He meets my eyes for just a moment. Then he hands my mother my cell and makes his way past my bedside fan club.

– 7 –

I wake up hours later, clawing my way out of the Vicodin haze. It’s dark, but my room is lit with soft yellow light. If I squint just right, I could be in a romantic restaurant. On a really bad date.

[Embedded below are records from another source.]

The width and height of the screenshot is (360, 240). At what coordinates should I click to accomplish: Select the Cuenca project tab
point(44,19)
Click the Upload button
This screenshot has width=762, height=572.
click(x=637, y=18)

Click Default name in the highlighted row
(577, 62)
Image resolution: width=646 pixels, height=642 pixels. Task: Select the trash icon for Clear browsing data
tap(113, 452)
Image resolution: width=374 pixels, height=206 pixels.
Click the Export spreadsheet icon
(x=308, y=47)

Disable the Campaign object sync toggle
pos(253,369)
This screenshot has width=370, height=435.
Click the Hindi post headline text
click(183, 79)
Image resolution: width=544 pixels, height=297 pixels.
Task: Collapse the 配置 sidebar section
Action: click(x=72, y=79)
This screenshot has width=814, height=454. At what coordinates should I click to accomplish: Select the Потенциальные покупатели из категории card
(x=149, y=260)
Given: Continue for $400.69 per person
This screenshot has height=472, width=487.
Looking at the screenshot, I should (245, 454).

The first thing I see is Solo, looking with intense focus at the iPad they use in lieu of an old-fashioned clipboard medical chart. It’s not the concentration of someone trying to make sense of something he doesn’t understand. It’s the concentration of a guy confirming something he’s already suspected.

He hears me moving. The iPad is back in the slot at the foot of my bed and he’s smiling at me. Covering up. Looking innocent.

I think: Strange boy I really don’t know, don’t you realize nothing is more suspicious than an innocent look?

Before I can say anything, Solo slips out the door. Seconds later, a nurse arrives. I haven’t seen her before, so I figure she must be part of the evening shift.

I close my eyes, pretending to sleep. I’m not in the mood to chat.

She checks the bandage on my leg. It’s one hell of a bandage. Gently she begins to cut away the tape and gauze and pressure mesh. It doesn’t hurt, but it doesn’t make me happy, either.

“Oh my God!” she says.

She has laid the flesh bare and her first thought is to call up a deity.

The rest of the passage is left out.